• _EXERCISE_
Set down every item below again, keeping each line word for word.

Data for locating words and elements:
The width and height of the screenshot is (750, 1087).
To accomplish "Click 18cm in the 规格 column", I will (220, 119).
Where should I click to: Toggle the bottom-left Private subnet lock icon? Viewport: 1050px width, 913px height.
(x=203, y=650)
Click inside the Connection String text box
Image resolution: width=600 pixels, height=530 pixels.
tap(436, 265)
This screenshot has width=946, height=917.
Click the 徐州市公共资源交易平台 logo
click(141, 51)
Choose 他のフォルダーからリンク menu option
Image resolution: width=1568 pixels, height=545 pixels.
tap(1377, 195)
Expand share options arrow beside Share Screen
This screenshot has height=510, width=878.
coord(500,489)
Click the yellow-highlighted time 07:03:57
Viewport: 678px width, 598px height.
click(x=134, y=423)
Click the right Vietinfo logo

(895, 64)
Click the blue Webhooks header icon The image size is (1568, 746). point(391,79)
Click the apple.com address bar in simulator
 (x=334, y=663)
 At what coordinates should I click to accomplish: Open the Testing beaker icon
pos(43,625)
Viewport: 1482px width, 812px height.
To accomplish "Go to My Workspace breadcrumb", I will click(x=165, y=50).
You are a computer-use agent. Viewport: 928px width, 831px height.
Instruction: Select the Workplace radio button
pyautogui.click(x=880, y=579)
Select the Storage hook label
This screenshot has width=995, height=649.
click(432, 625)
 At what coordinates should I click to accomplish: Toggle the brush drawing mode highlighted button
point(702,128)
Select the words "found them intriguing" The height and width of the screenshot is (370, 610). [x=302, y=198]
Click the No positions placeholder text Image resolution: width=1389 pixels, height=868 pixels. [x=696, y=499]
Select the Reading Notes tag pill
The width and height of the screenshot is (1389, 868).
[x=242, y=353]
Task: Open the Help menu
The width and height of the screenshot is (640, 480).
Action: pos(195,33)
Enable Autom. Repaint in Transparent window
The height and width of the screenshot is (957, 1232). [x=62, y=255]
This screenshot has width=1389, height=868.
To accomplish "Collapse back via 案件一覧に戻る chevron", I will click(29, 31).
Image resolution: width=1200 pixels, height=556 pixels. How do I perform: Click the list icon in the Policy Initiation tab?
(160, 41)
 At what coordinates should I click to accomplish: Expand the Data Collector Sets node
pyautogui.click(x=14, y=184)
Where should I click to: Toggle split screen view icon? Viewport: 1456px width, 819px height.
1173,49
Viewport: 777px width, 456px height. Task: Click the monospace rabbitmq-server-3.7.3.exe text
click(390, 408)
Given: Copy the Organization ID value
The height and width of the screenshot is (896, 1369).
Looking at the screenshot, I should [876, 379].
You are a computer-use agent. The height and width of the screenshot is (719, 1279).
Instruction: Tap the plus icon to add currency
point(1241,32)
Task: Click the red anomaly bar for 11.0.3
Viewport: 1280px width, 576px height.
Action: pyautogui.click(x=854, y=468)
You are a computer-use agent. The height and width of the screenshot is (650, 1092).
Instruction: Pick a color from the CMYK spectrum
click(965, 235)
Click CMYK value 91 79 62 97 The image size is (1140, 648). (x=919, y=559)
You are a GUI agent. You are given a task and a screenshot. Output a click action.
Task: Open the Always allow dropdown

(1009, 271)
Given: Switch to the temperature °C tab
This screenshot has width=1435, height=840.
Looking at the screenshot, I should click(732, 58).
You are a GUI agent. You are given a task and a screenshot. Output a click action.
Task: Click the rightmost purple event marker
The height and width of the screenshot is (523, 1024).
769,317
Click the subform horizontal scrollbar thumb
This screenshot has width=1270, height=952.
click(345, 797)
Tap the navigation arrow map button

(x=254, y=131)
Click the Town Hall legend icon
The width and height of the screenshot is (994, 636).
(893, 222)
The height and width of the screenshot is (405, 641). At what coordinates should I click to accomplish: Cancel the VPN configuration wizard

• _REPLY TO THE TASK_
The width and height of the screenshot is (750, 1087).
To accomplish "Click 18cm in the 规格 column", I will (220, 119).
Where should I click to: Toggle the bottom-left Private subnet lock icon? Viewport: 1050px width, 913px height.
(x=203, y=650)
Click inside the Connection String text box
Image resolution: width=600 pixels, height=530 pixels.
tap(436, 265)
This screenshot has width=946, height=917.
Click the 徐州市公共资源交易平台 logo
click(141, 51)
Choose 他のフォルダーからリンク menu option
Image resolution: width=1568 pixels, height=545 pixels.
tap(1377, 195)
Expand share options arrow beside Share Screen
This screenshot has height=510, width=878.
coord(500,489)
Click the yellow-highlighted time 07:03:57
Viewport: 678px width, 598px height.
click(x=134, y=423)
Click the right Vietinfo logo

(895, 64)
Click the blue Webhooks header icon The image size is (1568, 746). point(391,79)
Click the apple.com address bar in simulator
 (x=334, y=663)
 At what coordinates should I click to accomplish: Open the Testing beaker icon
pos(43,625)
Viewport: 1482px width, 812px height.
To accomplish "Go to My Workspace breadcrumb", I will click(x=165, y=50).
You are a computer-use agent. Viewport: 928px width, 831px height.
Instruction: Select the Workplace radio button
pyautogui.click(x=880, y=579)
Select the Storage hook label
This screenshot has width=995, height=649.
click(432, 625)
 At what coordinates should I click to accomplish: Toggle the brush drawing mode highlighted button
point(702,128)
Select the words "found them intriguing" The height and width of the screenshot is (370, 610). [x=302, y=198]
Click the No positions placeholder text Image resolution: width=1389 pixels, height=868 pixels. [x=696, y=499]
Select the Reading Notes tag pill
The width and height of the screenshot is (1389, 868).
[x=242, y=353]
Task: Open the Help menu
The width and height of the screenshot is (640, 480).
Action: pos(195,33)
Enable Autom. Repaint in Transparent window
The height and width of the screenshot is (957, 1232). [x=62, y=255]
This screenshot has width=1389, height=868.
To accomplish "Collapse back via 案件一覧に戻る chevron", I will click(29, 31).
Image resolution: width=1200 pixels, height=556 pixels. How do I perform: Click the list icon in the Policy Initiation tab?
(160, 41)
 At what coordinates should I click to accomplish: Expand the Data Collector Sets node
pyautogui.click(x=14, y=184)
Where should I click to: Toggle split screen view icon? Viewport: 1456px width, 819px height.
1173,49
Viewport: 777px width, 456px height. Task: Click the monospace rabbitmq-server-3.7.3.exe text
click(390, 408)
Given: Copy the Organization ID value
The height and width of the screenshot is (896, 1369).
Looking at the screenshot, I should [876, 379].
You are a computer-use agent. The height and width of the screenshot is (719, 1279).
Instruction: Tap the plus icon to add currency
point(1241,32)
Task: Click the red anomaly bar for 11.0.3
Viewport: 1280px width, 576px height.
Action: pyautogui.click(x=854, y=468)
You are a computer-use agent. The height and width of the screenshot is (650, 1092).
Instruction: Pick a color from the CMYK spectrum
click(965, 235)
Click CMYK value 91 79 62 97 The image size is (1140, 648). (x=919, y=559)
You are a GUI agent. You are given a task and a screenshot. Output a click action.
Task: Open the Always allow dropdown

(1009, 271)
Given: Switch to the temperature °C tab
This screenshot has width=1435, height=840.
Looking at the screenshot, I should click(732, 58).
You are a GUI agent. You are given a task and a screenshot. Output a click action.
Task: Click the rightmost purple event marker
The height and width of the screenshot is (523, 1024).
769,317
Click the subform horizontal scrollbar thumb
This screenshot has width=1270, height=952.
click(345, 797)
Tap the navigation arrow map button

(x=254, y=131)
Click the Town Hall legend icon
The width and height of the screenshot is (994, 636).
(893, 222)
The height and width of the screenshot is (405, 641). At what coordinates should I click to accomplish: Cancel the VPN configuration wizard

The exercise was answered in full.